Pope Francis was busy this fall doing just that.  For example, in September, he traveled to Assisi to celebrate the 30th anniversary of the milestone 1986 Prayer for Peace ecumenical gathering.  In October, he met and prayed with the Archbishop of Canterbury.  Later that month, Francis participated in the 500th anniversary commemorations of the Protestant Reformation.

What an amazing follow-up to a recent joint declaration by the Vatican and the Lutheran World Federation.  It enjoined us to acknowledge that Martin Luther “wanted to reform the church, not splinter it.”  “After five centuries, the declaration noted, Christians may find it easier to see and experience their differences, but the world is in need of a united Christian witness, and the season for that is now.”[1]

And so, we pray for forgiveness and unity.  Why?  Perhaps to solve one of the current problems facing Christianity today: the “Christian Paradox”.

On the one hand, budding friendships have grown where only hostility existed before.  Who could have imagined in 1965 that the American Bishops’ Committee on Ecumenism would hold  meetings in the headquarters of the Evangelical Lutheran Church?   Christians everywhere are finding more opportunities to pray together and engage in joint projects to help the poor and needy. These bonds are, in the words of an eminent Vatican ecumenical expert, “The true fruits…even more important than the fruits gathered in (official) documents.
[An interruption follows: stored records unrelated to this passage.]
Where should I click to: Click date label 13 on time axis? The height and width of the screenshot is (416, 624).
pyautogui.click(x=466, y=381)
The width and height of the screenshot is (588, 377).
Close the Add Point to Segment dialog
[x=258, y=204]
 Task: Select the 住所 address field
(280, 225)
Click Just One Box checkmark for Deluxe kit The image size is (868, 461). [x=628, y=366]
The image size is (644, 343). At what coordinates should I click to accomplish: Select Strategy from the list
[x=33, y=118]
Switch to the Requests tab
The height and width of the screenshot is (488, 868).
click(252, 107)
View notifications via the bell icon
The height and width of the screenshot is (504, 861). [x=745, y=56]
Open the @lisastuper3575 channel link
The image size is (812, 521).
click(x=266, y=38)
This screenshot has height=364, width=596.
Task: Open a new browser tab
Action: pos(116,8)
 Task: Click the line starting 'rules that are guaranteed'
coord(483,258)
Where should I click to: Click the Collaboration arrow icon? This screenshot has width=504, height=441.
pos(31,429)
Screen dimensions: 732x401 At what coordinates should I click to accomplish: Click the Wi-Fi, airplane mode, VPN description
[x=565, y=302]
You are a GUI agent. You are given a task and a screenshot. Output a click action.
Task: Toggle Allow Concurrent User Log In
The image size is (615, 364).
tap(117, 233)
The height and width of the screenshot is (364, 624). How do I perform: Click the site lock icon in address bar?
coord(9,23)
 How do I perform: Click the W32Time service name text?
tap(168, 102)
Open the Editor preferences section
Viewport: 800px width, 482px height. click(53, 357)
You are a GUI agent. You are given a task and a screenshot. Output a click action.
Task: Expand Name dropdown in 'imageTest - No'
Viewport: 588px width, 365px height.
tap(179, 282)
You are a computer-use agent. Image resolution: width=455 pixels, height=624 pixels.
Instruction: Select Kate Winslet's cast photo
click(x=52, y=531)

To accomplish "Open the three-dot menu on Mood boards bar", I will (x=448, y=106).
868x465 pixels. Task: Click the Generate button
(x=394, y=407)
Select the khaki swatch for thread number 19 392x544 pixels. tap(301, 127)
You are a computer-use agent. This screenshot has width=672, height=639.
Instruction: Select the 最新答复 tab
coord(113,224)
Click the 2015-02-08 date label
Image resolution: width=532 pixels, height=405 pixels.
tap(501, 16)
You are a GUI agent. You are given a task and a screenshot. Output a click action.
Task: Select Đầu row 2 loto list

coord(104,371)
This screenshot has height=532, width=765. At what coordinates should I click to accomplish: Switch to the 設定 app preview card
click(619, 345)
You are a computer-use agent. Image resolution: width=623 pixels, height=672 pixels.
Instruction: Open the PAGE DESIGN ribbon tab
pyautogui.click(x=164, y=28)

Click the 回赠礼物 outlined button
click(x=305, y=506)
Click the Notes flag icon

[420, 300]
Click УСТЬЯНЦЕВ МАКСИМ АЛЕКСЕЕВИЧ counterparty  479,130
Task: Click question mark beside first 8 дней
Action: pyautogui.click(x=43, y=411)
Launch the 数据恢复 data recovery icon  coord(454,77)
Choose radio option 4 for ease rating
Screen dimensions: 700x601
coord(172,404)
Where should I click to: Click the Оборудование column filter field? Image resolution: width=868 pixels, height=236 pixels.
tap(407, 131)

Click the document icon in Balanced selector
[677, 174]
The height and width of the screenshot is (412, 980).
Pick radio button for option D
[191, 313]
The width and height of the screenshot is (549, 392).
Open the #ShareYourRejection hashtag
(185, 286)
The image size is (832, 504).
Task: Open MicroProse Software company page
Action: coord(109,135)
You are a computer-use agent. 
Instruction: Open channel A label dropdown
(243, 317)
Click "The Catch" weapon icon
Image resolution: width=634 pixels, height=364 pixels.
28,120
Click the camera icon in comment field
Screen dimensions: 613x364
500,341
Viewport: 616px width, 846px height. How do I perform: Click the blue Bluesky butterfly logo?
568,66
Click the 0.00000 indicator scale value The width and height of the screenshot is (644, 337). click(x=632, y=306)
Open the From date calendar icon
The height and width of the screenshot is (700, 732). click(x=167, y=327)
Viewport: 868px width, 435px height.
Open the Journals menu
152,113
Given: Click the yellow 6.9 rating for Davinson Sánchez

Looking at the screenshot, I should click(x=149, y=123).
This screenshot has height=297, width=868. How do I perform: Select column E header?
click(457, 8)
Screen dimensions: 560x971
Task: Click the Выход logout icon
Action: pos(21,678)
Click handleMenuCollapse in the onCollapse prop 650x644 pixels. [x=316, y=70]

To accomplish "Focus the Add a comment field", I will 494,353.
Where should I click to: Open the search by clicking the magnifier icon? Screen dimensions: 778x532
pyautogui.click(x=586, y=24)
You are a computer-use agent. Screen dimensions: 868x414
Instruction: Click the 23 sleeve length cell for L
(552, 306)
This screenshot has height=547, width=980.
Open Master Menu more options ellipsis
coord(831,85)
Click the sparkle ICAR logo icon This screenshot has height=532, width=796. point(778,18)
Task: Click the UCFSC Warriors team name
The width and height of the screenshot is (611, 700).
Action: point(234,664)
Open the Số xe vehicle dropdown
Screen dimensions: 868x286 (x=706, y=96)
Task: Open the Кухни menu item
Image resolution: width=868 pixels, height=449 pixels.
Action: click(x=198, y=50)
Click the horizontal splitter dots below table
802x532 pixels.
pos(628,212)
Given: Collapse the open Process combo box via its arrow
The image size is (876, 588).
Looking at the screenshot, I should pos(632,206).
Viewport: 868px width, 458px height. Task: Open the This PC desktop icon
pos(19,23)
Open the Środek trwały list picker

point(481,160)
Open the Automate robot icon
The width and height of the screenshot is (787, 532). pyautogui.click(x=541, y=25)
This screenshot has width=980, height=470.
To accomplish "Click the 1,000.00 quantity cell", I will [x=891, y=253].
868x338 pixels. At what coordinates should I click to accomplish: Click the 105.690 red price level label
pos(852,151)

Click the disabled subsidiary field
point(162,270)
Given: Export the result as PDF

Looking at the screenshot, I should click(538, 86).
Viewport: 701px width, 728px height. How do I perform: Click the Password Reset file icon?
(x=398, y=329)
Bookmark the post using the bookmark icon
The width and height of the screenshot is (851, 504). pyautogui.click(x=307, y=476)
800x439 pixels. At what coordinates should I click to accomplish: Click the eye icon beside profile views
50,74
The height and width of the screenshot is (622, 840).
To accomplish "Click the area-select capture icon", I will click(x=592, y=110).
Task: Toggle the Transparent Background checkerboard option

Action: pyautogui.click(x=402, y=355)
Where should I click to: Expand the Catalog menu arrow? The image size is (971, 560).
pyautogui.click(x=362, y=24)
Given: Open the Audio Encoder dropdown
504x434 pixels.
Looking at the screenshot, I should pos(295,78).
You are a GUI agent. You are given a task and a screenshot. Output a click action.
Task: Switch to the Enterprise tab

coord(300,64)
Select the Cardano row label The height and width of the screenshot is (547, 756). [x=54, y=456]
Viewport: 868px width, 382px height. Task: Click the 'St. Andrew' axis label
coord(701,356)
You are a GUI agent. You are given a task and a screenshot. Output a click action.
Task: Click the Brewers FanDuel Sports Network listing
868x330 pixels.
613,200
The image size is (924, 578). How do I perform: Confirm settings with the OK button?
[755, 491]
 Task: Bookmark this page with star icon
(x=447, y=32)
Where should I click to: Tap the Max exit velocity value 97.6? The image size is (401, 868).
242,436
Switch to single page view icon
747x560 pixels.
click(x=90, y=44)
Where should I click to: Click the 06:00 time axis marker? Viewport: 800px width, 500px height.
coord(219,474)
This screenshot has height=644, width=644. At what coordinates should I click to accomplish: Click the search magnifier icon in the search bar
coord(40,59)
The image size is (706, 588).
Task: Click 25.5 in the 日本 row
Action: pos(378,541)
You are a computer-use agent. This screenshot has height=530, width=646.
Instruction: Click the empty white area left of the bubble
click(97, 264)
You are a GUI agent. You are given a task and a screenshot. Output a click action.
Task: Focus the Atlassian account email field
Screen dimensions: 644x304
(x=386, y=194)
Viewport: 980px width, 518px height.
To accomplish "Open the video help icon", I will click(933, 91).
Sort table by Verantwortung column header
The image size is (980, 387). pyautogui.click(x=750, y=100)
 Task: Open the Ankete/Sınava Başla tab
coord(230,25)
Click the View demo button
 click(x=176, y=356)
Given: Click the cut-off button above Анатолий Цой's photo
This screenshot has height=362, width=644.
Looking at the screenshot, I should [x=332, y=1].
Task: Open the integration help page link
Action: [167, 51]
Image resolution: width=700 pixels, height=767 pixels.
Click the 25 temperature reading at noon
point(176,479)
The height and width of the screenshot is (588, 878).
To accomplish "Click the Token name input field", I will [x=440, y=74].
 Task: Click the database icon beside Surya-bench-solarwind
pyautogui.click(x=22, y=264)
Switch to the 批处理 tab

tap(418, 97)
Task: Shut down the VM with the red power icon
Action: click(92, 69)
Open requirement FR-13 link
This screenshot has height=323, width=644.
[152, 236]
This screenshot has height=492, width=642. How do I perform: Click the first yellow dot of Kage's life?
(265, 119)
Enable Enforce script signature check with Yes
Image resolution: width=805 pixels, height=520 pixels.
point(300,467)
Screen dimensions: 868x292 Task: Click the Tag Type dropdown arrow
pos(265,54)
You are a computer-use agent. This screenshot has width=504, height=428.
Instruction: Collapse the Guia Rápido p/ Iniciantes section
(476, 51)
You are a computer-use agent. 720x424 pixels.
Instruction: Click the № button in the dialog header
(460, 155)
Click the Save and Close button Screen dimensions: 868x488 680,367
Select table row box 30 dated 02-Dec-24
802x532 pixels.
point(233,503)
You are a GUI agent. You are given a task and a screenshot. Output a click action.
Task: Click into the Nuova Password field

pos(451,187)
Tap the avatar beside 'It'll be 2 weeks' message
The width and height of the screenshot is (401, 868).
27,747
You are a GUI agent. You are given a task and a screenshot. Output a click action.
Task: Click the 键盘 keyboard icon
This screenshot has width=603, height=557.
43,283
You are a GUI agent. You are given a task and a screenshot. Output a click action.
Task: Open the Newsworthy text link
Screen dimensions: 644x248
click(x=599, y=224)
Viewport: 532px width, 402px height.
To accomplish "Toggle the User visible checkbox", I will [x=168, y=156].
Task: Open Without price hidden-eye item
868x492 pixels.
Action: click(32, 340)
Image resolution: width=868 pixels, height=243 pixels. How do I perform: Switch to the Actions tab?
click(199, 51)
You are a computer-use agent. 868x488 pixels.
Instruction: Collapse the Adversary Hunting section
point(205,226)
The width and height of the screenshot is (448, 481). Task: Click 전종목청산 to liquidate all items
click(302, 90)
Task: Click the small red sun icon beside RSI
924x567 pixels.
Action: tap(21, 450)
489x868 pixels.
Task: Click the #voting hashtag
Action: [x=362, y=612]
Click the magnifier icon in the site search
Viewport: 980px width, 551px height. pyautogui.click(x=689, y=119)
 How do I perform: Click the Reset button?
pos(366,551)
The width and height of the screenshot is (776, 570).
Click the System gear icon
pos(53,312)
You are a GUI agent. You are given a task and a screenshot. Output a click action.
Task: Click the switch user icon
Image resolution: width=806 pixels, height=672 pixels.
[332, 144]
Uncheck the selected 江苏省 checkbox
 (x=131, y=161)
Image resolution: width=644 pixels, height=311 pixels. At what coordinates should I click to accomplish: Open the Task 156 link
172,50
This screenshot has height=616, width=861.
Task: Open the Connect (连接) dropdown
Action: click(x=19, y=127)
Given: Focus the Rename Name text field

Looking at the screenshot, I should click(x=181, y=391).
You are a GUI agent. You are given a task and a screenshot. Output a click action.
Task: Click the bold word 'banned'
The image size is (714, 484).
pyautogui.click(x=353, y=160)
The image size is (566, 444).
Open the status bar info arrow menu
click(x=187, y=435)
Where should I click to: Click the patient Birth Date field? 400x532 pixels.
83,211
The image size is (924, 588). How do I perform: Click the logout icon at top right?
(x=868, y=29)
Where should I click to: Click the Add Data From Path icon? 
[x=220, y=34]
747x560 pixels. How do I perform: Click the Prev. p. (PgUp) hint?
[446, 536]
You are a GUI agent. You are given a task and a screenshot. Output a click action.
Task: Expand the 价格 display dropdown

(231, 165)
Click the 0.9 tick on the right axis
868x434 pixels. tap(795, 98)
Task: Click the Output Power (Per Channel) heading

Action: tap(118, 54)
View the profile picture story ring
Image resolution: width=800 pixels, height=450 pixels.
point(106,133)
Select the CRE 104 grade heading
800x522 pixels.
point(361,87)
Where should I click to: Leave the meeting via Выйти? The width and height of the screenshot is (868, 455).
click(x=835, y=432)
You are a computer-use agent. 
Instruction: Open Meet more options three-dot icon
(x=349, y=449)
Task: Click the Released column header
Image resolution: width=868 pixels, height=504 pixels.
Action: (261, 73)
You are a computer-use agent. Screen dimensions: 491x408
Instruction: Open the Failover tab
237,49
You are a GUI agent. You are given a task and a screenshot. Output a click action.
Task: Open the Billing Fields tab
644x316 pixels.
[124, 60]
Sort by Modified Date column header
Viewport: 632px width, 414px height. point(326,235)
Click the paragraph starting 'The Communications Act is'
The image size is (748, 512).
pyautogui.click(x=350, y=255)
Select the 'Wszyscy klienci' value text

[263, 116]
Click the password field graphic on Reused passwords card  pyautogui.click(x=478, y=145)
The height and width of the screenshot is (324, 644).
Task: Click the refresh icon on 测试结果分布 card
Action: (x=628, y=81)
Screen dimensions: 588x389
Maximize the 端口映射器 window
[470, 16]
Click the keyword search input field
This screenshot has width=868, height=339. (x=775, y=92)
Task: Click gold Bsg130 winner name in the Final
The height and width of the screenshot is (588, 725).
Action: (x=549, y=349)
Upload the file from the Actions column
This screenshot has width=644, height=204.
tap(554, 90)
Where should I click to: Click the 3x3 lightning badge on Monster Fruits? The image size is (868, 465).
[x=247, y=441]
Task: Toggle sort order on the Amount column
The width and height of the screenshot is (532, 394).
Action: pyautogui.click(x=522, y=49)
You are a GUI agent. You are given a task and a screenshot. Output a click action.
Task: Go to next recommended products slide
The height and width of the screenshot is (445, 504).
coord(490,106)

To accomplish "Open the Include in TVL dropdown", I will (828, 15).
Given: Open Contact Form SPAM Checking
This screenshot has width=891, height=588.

We have rediscovered ourselves as brothers and sisters in Christ.”[2]

On the other hand, the prospect of full unity between Christian communities seems more distant now than at the end of Vatican II.   For example, in the Anglican Communion, the ordination of female priests in the USA led to the consecration of the first female bishop in 1989.  What were considered major steps in the right direction by many, appeared to others as further obstacles to forgiveness and unity.  Meanwhile, tensions increased in our own all too fractured Catholic world.

Why pray for forgiveness and unity today?  Because we believe that the deep unity mentioned in today’s 2nd Reading cannot be the result of human strategies only.  Christian denominations will forgive each other only by “looking to the mind and heart of Christ” (Phil 2:5).  And so, “We all journey together, fraternally, on the road towards unity, bringing it about even as we walk, the unity which comes from the Holy Spirit and brings us something unique, which only the Spirit can do, that is, reconciling our differences.”[3]

Why pray for forgiveness and unity today?  Because, “the love of Christ compels us” (2 Cor 5:14) to seek forgiveness

–  for our hatred and contempt for one another,
–  for denouncing and falsely accusing one another,
–  for perpetuating broken communion among our churches, etc.[4]

Can we hope to share the Eucharist together one day?  Yes we can, if we humbly seek the “great light” announced by the prophet Isaiah.  We Christians must pray that the Light of the world dawns on us ALL.  Then, like the apostles in today’s Gospel, we can proclaim the Good News: “The Lord waits for us ALL accompanies us ALL, and is with us ALL on our path toward unity.”[5]

The path ahead is challenging.  It involves a multitude of Churches and spans generations.  However, our introductory tale of many colours gifts us with an ancient sign of reassurance.

After the colours calmed down, the sun spoke up: “From now on, after it rains, each of you will stretch across the sky in a great bow of colour.  Let it be a reminder of the Spirit’s creativity in stimulating our combined efforts toward forgiveness and unity.”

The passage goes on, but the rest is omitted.